Link to presentation can be found Here
Data Source: https://www.kaggle.com/brunovr/metacritic-videogames-data
For the final project, the team has decided to analyze the video game industry based on our shared interest in video games. Video games are continuously evolving in the tech industry. It has become a popular culture and provides a fun and social form of entertainment. Its relevance to the tech will be applicable for our tech career. The team has sourced the video game dataset from Kaggle (found in the link above). Based on the dataset, our objective is to predict the most anticipated video game franchise based on sales and scores.
- Based on how many metacritics (user) and critics, are we able to predict the score for an anticipated video game?
- Based on the review scores (critic and users) and franchise, are we able to to predict video game sales and its projected growth?
- Does genre, review scores, platform, developer, franchise, and release dates have any impact on video game (vg) sales?
The team will analyze which is the most anticipated game/franchise release and by which developer, which game would have the highest rating in the future, which game developer has the best score, as well as what genre of games is most popular by number of players (single vs. multiplayer).

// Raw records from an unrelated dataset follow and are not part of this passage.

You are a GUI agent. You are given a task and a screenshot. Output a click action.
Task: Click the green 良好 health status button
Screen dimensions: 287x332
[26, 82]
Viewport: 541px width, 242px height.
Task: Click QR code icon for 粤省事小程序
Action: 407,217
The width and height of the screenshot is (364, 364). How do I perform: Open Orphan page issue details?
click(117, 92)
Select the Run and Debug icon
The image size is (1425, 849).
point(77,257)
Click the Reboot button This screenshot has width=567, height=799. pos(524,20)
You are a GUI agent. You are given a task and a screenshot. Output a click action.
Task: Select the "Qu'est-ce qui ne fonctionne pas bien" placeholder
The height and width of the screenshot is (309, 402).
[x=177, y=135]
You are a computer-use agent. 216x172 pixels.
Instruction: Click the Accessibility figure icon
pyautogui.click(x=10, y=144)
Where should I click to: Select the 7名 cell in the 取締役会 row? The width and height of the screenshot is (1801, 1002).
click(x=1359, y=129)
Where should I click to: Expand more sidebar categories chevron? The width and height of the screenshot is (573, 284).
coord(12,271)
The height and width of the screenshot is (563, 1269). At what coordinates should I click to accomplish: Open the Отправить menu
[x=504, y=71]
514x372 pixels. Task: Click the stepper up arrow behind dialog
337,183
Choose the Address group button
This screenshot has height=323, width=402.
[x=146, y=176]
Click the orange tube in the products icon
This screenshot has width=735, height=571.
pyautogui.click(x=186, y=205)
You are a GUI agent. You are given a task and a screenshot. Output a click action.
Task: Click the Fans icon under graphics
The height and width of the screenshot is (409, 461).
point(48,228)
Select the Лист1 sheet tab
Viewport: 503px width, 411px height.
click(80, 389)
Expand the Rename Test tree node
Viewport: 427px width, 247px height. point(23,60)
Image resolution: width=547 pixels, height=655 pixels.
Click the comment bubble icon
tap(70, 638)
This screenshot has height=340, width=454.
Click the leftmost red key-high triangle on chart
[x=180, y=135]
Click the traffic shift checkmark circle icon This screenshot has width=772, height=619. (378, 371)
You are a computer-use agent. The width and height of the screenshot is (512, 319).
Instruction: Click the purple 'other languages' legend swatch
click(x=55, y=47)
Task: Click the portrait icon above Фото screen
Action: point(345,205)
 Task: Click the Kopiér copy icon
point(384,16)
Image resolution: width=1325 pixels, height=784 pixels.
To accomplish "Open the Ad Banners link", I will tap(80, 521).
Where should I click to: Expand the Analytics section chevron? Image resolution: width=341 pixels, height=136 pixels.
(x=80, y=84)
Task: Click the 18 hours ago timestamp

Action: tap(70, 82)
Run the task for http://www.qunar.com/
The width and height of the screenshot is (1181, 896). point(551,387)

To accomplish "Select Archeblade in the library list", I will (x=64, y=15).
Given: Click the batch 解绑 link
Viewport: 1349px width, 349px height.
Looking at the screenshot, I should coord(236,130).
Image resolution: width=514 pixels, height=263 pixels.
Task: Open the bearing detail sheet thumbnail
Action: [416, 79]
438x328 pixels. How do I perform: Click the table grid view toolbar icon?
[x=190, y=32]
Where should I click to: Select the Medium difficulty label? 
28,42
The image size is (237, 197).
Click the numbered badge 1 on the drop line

Python, Pandas, Jupyter Notebook, SQL, SQLAlchemy, Tableau, Excel For further information on what techonology we'll be using and how, please see the techonology.md file.
- Module 20 First Segment Project Deliverable due March 6th, 2022
- Module 20 Second Segment Project Deliverable Due March 20th, 2022
- Module 20 Third Segment Project Deliverable Due March 27th, 2022
- Module 20 Final Segment Project Deliverable Due March 31st 2022
Team Member Role Description
- Rasheem G.- X: The X role will focus on the technology side of the project uploaded readMe on his branch for project plan
- Caitlin B.- Circle: The circle role will oversee the mockup database uploaded mockup database as .csv file on main branch
- Edin C.- Triangle: The triangle role is responsible for creating a simple machine learning model. please see Edin's branch for machine learning model
- Tasnuva M.- Square: The square role will be responsible for setting up the repository. pushed and uploaded README and technologiy file to main branch
The roles above will apply for the first segment of the module 20. As required, we will plan to rotate the X role among team members. In the upcoming week the team will determine the rotation of the X role to align with the deliverable deadlines.
Team Member Role Description
- Rasheem G.- Square: The square role will refine the machine learning model using (train and test) uploaded readMe on his branch for project plan
- Caitlin B.- Circle: The circle role will clean and analyze data and create visuals to accompany data story uploaded mockup database as .csv file on main branch
- Edin C.- Triangle: The triangle role is responsible for transforming the mockup database into a full database that integrates with data. please see Edin's branch for machine learning model
- Tasnuva M.- X: The X role will outline and conceptualize dashboard and presentation as well as update the repository. pushed and uploaded README and technologiy file to main branch
The roles above will apply for the second segment of the module 20. As required, we will plan to rotate the X role among team members. In the upcoming week the team will determine the rotation of the X role to align with the deliverable deadlines.
*all members have 4 commits in their branches.
Sample data set for machine learning module:
- Dropping Player column.
- Clean & use 2021 Sales per game csv data for additional info / join requirement (postgres).
- All potential duplicate values are an exact match for easy filtering, reducing numerical/grammatical errors.
- "Release Date" column formayted mm-dd-yy.
- Format "Genre" column for grouping.
- Create new column determining "Franchise"
- Verify "Critics" column usage.
- Line or Logistic Regression model for determining Developer/Franchise success rate.
- name: The name of the game
- platform: Platform it was released
- r-date: date it was released
- score: average score given by critics (metascore)
- user score: average score given by users in the website
- developer: game developer
- genre: genre of the game (can be multiple)
- players: Number of players (DROP THIS COLUMN due to missing information)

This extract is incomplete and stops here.